A locus for the conflict between the world as it has become and the world as we wanted it to be.
“A project that is timely, necessary, and at times even hopeful. Highly recommended to all who are interested in the future of genre fiction as well as the future of our world.” —Kelly Link, author of Get in Trouble
“In a world of disappearing futures, Reckoning arrives like a flock of undiscovered birds—a journal of speculative ecology that invents its own new genre, simultaneously urgent and atemporal, from a diverse array of mostly new voices—the freshest and most important new fantastic literature magazine in a very long time.” — Christopher Brown, author of Tropic of Kansas
“I love this story so much that I am not going to discuss a single detail except that the ending made my heart leap and it is my favorite story of 2018 so far. I will hold onto my copy of this magazine forever because it contains it.” —Cat Rambo, of Marie Vibbert’s “Fourth-Dimensional Tessellations of the American College Graduate”, in Green Man Review
Innocent Ilo’s “To the Place of Skulls” was longlisted for the 2018 Author of Tomorrow Contest.

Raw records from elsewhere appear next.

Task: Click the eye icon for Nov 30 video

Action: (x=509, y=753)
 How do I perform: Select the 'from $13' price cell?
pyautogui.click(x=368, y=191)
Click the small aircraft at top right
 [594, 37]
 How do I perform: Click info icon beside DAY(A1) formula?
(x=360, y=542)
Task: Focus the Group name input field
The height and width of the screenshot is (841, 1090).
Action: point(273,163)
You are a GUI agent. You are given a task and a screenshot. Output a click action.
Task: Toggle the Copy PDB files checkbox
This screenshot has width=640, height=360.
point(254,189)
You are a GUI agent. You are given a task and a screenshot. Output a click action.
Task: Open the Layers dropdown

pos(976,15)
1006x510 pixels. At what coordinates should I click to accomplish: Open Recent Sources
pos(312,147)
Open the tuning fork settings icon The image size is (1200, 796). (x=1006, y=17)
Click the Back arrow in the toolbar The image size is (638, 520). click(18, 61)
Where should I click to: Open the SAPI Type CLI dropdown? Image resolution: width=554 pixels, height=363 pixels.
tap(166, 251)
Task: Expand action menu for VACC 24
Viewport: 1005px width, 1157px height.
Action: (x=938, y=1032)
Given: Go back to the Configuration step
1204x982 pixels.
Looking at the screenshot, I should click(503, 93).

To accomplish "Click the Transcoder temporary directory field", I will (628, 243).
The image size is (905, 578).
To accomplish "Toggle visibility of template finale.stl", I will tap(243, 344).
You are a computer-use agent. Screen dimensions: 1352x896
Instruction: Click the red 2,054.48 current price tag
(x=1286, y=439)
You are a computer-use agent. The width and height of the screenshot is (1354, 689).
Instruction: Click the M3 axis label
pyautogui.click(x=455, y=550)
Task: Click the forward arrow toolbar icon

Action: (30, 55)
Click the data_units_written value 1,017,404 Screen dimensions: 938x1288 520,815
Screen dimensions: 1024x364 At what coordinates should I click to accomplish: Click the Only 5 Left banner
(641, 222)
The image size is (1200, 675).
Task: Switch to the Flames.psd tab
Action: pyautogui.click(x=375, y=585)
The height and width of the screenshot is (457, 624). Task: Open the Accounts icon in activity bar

I mean I am in this so I am biased but I very much enjoyed this issue as a whole! I particularly recommend "Night of No Return" by Grace Seybold and "The Alice Grey" by Santiago Belluco; the premises of these are both ingenious and buckwild af.
Seldom have I agonized more over giving a book 4 or 5 stars. The overall quality of the contributions to Reckoning 2 is remarkable. Standouts include "To the place of skulls" by Innocent Ilo, a harsh tale pulled from the brink of bleak despair by the friendship between the protagonists; "Girl singing with farm", wherein Kathrin Köhler brings a whole new meaning to the term 'farm animal'; "The complaint of all living things" by Joanne Rixon, quiet, thoughtful, literary, and mesmerizing; "Lanny Boykin rises up singing", Jess Barber's tale of friendship, escape, and ecological destruction.
I finally decided on 4 stars, because one of the stories in this awesome book is mine, and it feels wrong, somehow, to award 5 stars to anything I've personally contributed to.
This is a review of "Lanny Boykin Rises Up Singing" from Reckoning 2.
This story from Reckoning Magazine packs a ton of heart and hope into a diminutive novelette. It also packs eldritch horror into the unsuspecting body of a young girl whose family is responsible for the dam and diversion project which dramatically altered the ecosystem of its small-town setting. Lanny Boykin is a shape-shifter; but she is not the only shape-shifter in the story.
While the reader is fascinated by the mystery of Lanny’s transformations — and Lanny’s desperate efforts to escape her hometown — the story of the town’s transformation quietly expands in the background, not unlike Lanny in her sea-monster form, spreading out below the surface of the water, displacing lakes with sheer mass. There is desperation in the lives of Lanny and her best friend Junebug, and in the lives of their parents and other townspeople who are tense and exhausted, living their lives on the cusp of failures very much connected to their surrounding ecology. Lanny’s home is a mill-town poised to become a mining town, the pollution of water from the mill about to become pollution of the air from the mine. But the story stresses that it is insufficient to criticize the mill workers (or even the future miners) who have little say in the progression of industry in the town; Barber makes this clear in her portrayal of poverty, quiet desperation, and the seemingly impotent protest of Junebug and Jack against the mine.
The town’s industrialists seem unstoppable, not unlike Lanny’s transformations which at first come over her unexpectedly, forcing her to stumble — more than half out of her mind — toward water. But as the story reaches its climax, it becomes apparent that that which can stop the town’s further development is Lanny herself, a girl who is connected through ancestry to the place’s first environmental devastations, and through her heart to the town’s future of which she has never felt a part. In this way, Barber has created an intricately interconnected narrative, wherein those who are responsible for ecological devastation pay for it with the lives of their descendants, but the sacrifice is made willingly, for love and hope.
The love between Lanny and Junebug and the care they show for each other even when they disagree drives this narrative. It is desperately sweet. Even the destruction of the story’s final scene barely touches the palpable connection demonstrated by these two characters. If Lanny and Junebug stand at odds as representatives of the disconnection of industrialized development of an ecosystem and the struggle of the poor and dispossessed to withstand detrimental changes , they also represent a deep care and connection that can right wrongs and maybe even rehabilitate damaged worlds.